How do we realise the potential for digital to be an accelerant and enabler of health inequalities improvement?
Recently I was a panelist in a discussion at the Digital Academy Leadership Summit hosted by NHS Digital Academy in London. It was an absolute pleasure to attend this summit and I’m coming to you today with some key insights from the event.
The topic was “how do we realise the potential for digital to be an accelerant and enabler of health inequalities improvement”. As an observation, it’s difficult to explain health inequalities to anyone who has never experienced them or does not understand why this should be a topic for discussion. My approach was to demonstrate one example of why this complex matter should concern us and make it a priority and part of healthcare delivery digital transformation.
Health inequalities go against the principles of social justice because they are avoidable.
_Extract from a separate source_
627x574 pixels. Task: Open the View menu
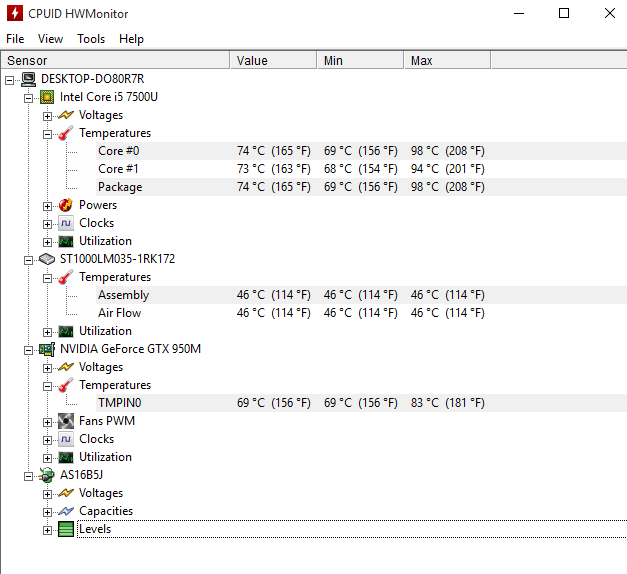coord(50,39)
Health inequity doesn’t occur randomly or by chance, instead it is socially determined by circumstances largely beyond an individual’s control. These circumstances disadvantage people and limit their options to live longer healthier lives.
Before the pandemic, 66% of adults in the UK had never used the internet or apps to manage their health. Awareness and use of online bookings for GP appointments increased to 48% and 19%, respectively, in 2020 (compared to 44% and 15% in 2019) (GP Patient Survey 2020).
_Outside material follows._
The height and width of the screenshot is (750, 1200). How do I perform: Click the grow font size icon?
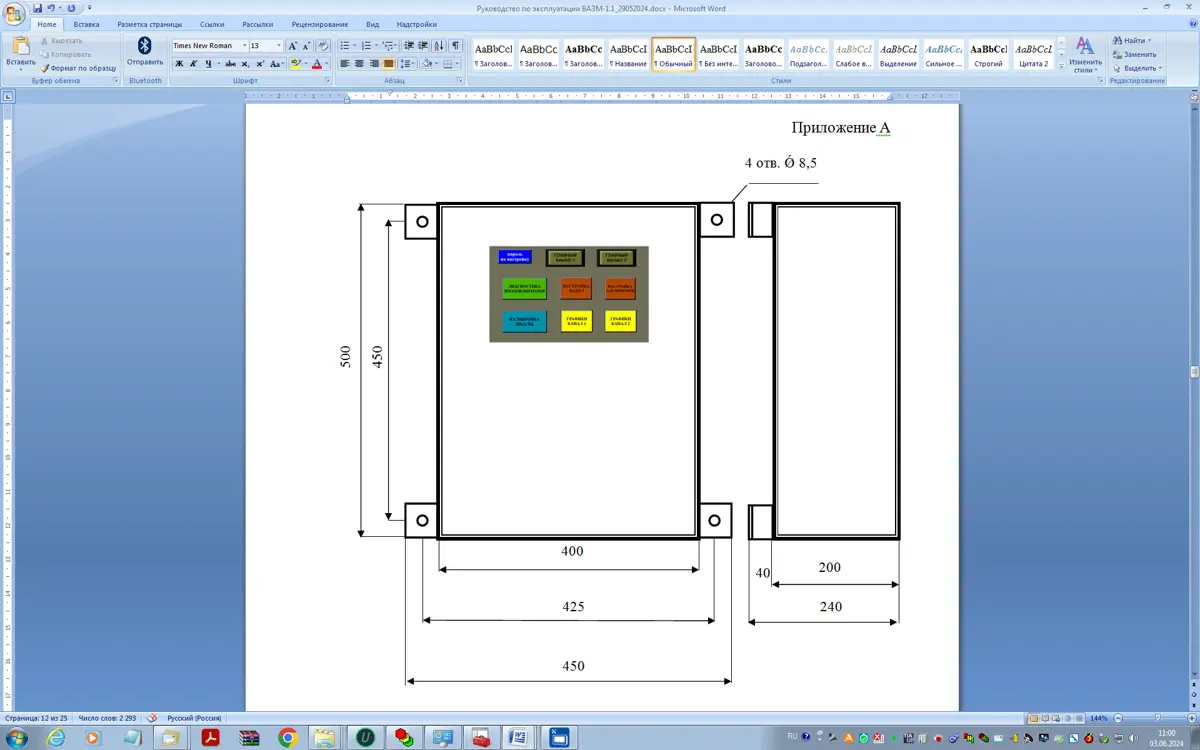point(293,46)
Did you know that 83% of GPs express concerns about patients whose access to remote services may be impacted by digital literacy, disability, language, location, or internet connection (GPonline 2020). This is just one example of this complex issue.
I believe that through digital transformation, working collaboratively through patient engagement, we can improve user experience and outcomes and make health care equitable and accessible to all.
At CheckUp Health, we seek to meaningfully involve users, tailoring interventions to target groups’ contexts at the design stage and having a transparent logic model of how services using technology improve health, followed by a robust evaluation of their impact on health.
Maximising the potential for digital technology to improve health requires us to address underlying digital exclusion. Otherwise, focusing on technology may inadvertently lead to the unintended consequences of widening health inequalities.
Thank you to Minal Bakhai, who chaired my co-panelists Ayesha Rahim, MRCGP, Dr. Francesca Testa, Mark Nicholas MBA, MSW, CQSW
In conclusion, addressing health inequalities requires a collaborative approach and commitment. How can we all move forward and make these collaborations work together.